データドリブンな意思決定のためクラウド型DWH導入を検討
戸辺氏がノバセルに入社したのは、テレビCMの効果測定を可能にする「ノバセルアナリティクス」がリリースされてから半年ほど経った2020年9月のことだった。当時のノバセルでは、データに基づいた意思決定をしていく雰囲気は醸成されていたものの、データ利活用に関する指針が何も定まっていない、言わば曖昧な状況であった。
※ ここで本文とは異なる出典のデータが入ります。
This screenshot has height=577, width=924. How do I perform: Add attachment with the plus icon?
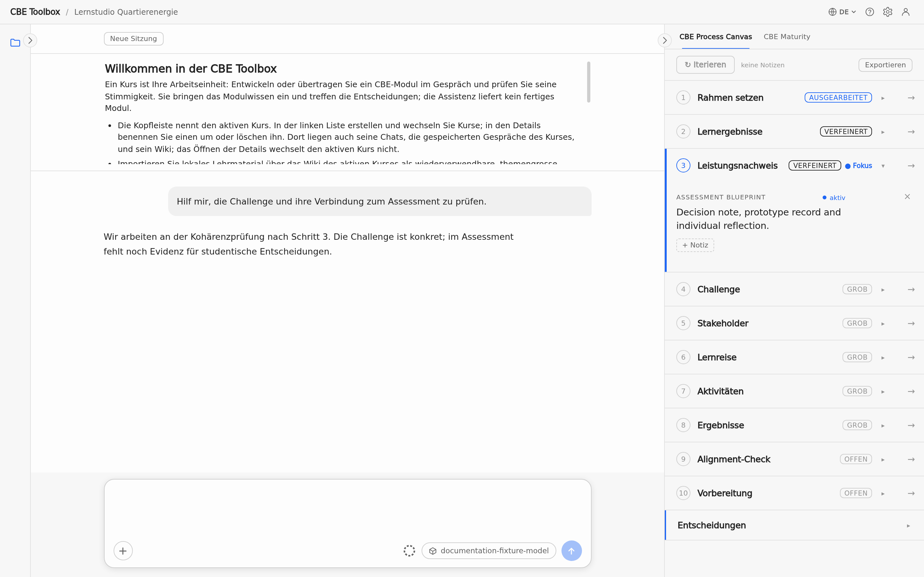(x=123, y=551)
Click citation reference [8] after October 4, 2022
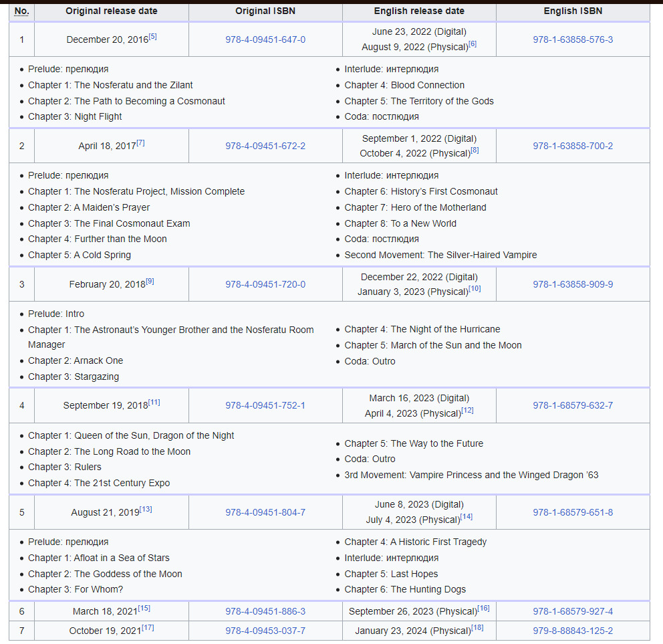The height and width of the screenshot is (644, 663). [x=475, y=150]
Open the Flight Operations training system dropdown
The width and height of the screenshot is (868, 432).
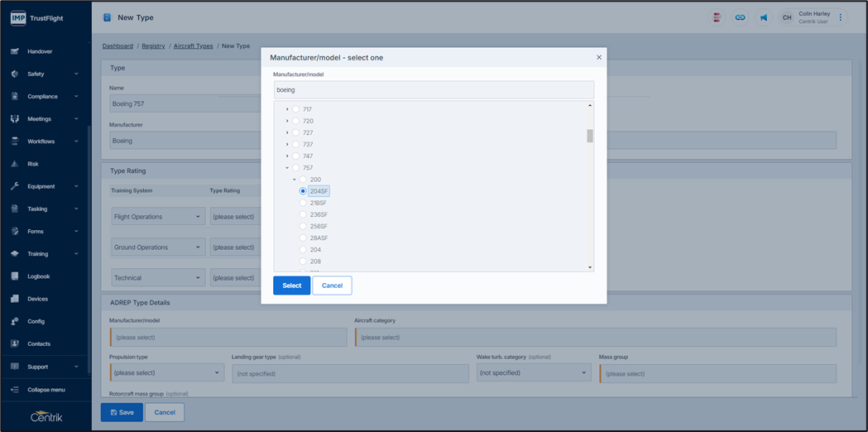pyautogui.click(x=157, y=217)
これに対して戸辺氏は「私は完全に振り切ったほうがよいと考え、『データドリブンな意思決定をしていく』と明確に打ち出しました」と語る。
当時のノバセルのデータ基盤は、トランザクション処理や分析処理を一つのリレーショナルデータベースで対処していた。分析処理に関しては社内分析だけでなく、社外ユーザーにプロダクトとして解放していたこともあり、双方に悪影響を及ぼし合う可能性があったという。「ユーザー様にパフォーマンスの悪いサービスを提供する恐れがありましたし、何より自分たちがやりたいことを実現できるだけの基盤が整っていませんでした」と戸辺氏。そこで手始めに、クラウド型のデータウェアハウス(DWH)導入検討を始めた。
戸辺氏はこの取り組みについて、前職時代の経験を振り返る。前職でもDWHを利用していたが、エンジニアリングの知識や製品そのものの知識が必要になるという課題に直面していたという。ただクエリを発行したいだけの利用者にとって負荷が高すぎたのだ。その後、他社製品への移行も検討したが、既に作り込まれてしまっている状態だったため移行は困難を極めた。
2019年の冬ごろ、戸辺氏は海外にいた知人から気になる話を聞く。「『Snowflake』というクラウド型DWHがあり、大手クラウドベンダーからのリプレイスが進んでいる」というのだ。実際に戸辺氏もSnowflakeを見てみたところ、即座に良い感触を得ることができたと振り返る。しかしながら、当時は前述した状況を鑑みて採用には至らず、それ以来Snowflakeのことを気にかけていたという。